_Exercise description_:
Repeat only the lines from the one that contains "This screenshot has" through the final line of the listing below, exactly, please, without pictures.

_Data_:
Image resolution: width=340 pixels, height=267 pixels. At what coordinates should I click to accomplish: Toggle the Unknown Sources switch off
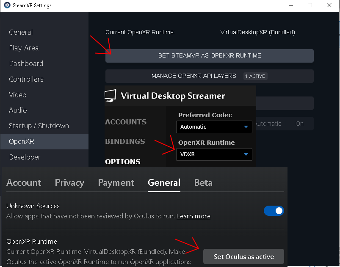[x=274, y=210]
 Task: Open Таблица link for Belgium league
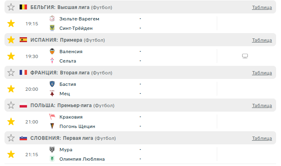pos(262,7)
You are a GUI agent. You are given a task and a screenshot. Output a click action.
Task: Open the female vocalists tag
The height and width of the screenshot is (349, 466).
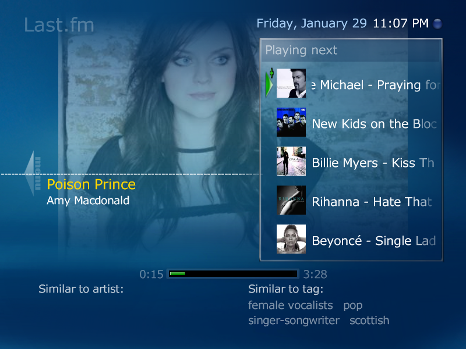(x=290, y=305)
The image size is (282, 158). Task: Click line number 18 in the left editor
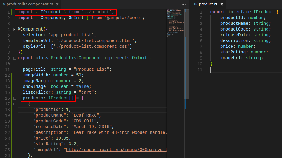[7, 110]
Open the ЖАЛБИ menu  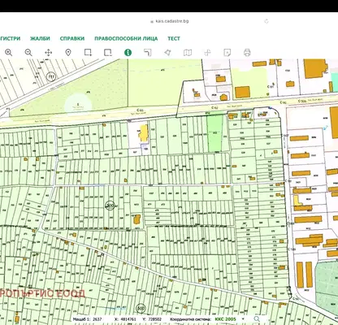click(x=40, y=38)
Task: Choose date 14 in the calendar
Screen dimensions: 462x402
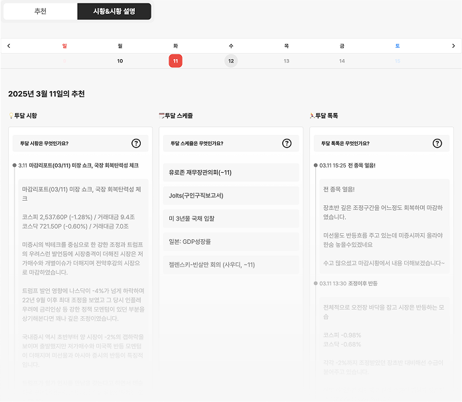Action: [x=342, y=61]
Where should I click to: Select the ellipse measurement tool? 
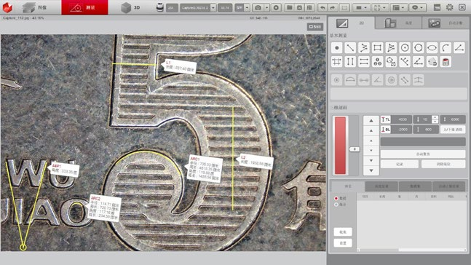click(x=432, y=48)
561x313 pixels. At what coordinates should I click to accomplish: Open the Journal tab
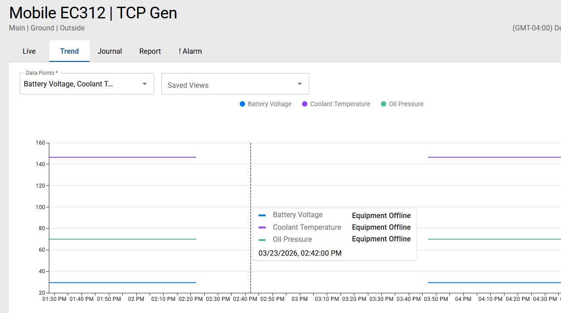coord(110,51)
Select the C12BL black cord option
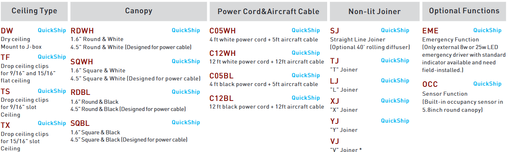The width and height of the screenshot is (511, 152). (x=221, y=98)
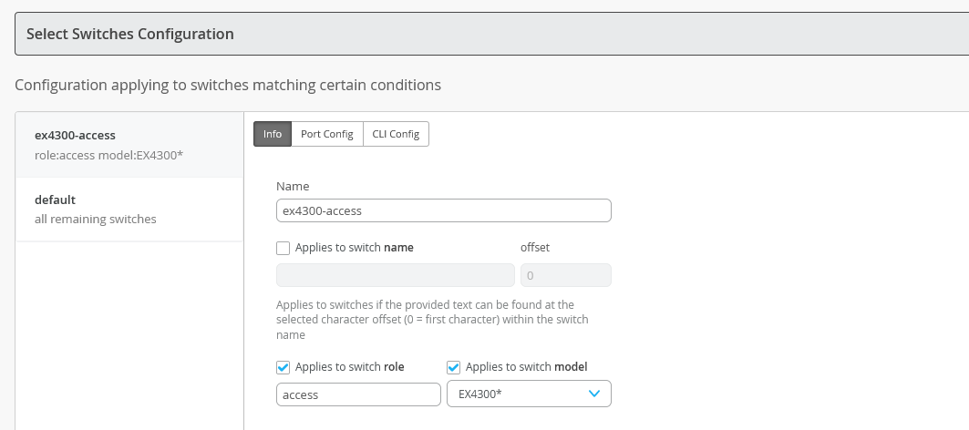Viewport: 969px width, 430px height.
Task: Click the 'Applies to switch model' label text
Action: click(526, 367)
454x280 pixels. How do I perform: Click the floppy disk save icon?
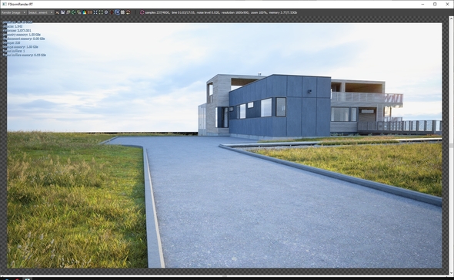pos(62,12)
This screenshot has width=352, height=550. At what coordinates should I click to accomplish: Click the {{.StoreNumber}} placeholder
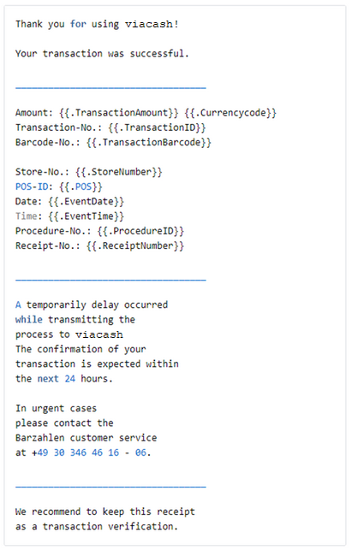[119, 172]
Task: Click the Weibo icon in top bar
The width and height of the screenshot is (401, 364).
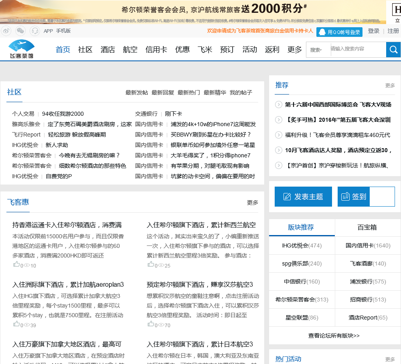Action: coord(6,31)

_The completed task_:
This screenshot has width=352, height=550. At what coordinates should I click to accomplish: Click the {{.StoreNumber}} placeholder
[119, 172]
Task: Click the Weibo icon in top bar
The width and height of the screenshot is (401, 364).
Action: coord(6,31)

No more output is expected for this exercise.